忙しい、と言わない

今年始めに亡くなった友人が「忙しい?と聞かれても絶対に忙しいとは言わない。いや、暇だと答える」とよく言っていた。
忙しいと答えてしまうと、ああ、こいつは忙しいやつなんだ、と頭の中にインプットされてしまって、なかなか連絡してこなくなる。聞ける話が聞けなくなるからだ、と教えてくれた。

暇なわけがない人だったんだけど、そうやっていつも人と会っていた。
でも、約束した時刻に遅れることは一度もなかったんで、どうやって時間を調整していたのかずっと謎のまま。
今でもわからない。

私はそれをまねて「忙しい」とは言わなくなったのだが、そうすると毎日午前様になってしまい、お医者様に怒られることとなったので、忙しいとは言わず、「ちょっとドタバタしている」と答えるようにした。

しかし、暇が通奏低音で暮らしている私が本格的に忙しくなってきた。
なぜなら21日から1ヶ月以上も出かけるからである。
仕事だったら、ああ、嫌だなあというフリをして、楽しんでくるんだけど、全然仕事じゃないんで、お金にならないからどれだけ金をかけずに回れるかの算段が難しい。それが忙しさの原因である。
行く場所に一貫性がないのも面倒のひとつで、まず、私はイギリスで1週間過ごします。これはただの感傷旅行で、友達に会えるから嬉しいな、と毎日散歩して、チャイナタウンでワンタンメン食って、夜、酒を飲んでとフラフラしていればいいので楽だな。

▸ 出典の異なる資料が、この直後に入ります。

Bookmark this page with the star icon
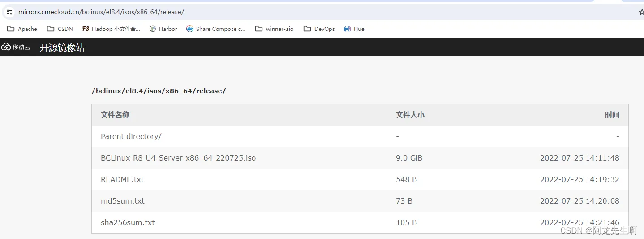[641, 12]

その後、強靭な母親と妹二人の4人で10日間スペインを回ります。
私には珍しく一人旅ではなく、観光案内人となります。
仕事でよく行っていたんだけど、仕事だからねえ、よくわかんないのよ。
それでいろいろ調べなきゃいけなくなった。
なんせもう15年くらい前のことなんで、よく行ったレストランが残っているかどうかもわからない。
なに観光すんだかわからないから、それも調べとかなきゃ。

そして、母親たちを日本に帰したら、どうしても行ってみたかったコーカサスに向かいます。
本当はアゼルバイジャングルジアアルメニアと3カ国を回りたかったんだけど、2週間しかないんでアルメニアがほとんどで、グルジアまで足を伸ばせるかどうかは行ってみないとわからない。
久しぶりにまるで初めての国に足を踏み入れるよ。
ワクワクする。
でも下調べがほとんどできていない。

ま、それでもそんな風に調子よくやっていればいいだけなんだけど、6月のフライトを、浮かれまくっていた私が7月で手配しちゃってたから、冷や汗がタラーリとたれてきて、イギリスまで電話かけまくり、メールをガンガン飛ばしてようやく昨日落ち着きを取り戻した。

やれやれあとは行くだけ、とのんびりしようと思ってたら、諸々必要なカメラ機材が整っていないことに気がつき、さらには
「お土産」というものについては記憶喪失状態だったことが判明した。仕事もあるじゃん。会合も入っている。本読まなきゃ、映画見なきゃ、と普通の方々には普通の事態が普通でない私にはなかなか普通ではない。

そんなわけで、日々何かに追われるような気分でいながら、どれもどうにかなるんじゃないかな、と構えているダメ人間の私である。
暇そうで、忙しいと思い込んでいる私である。

トレドにも連れて行かなきゃなんだけど、時間がねえ。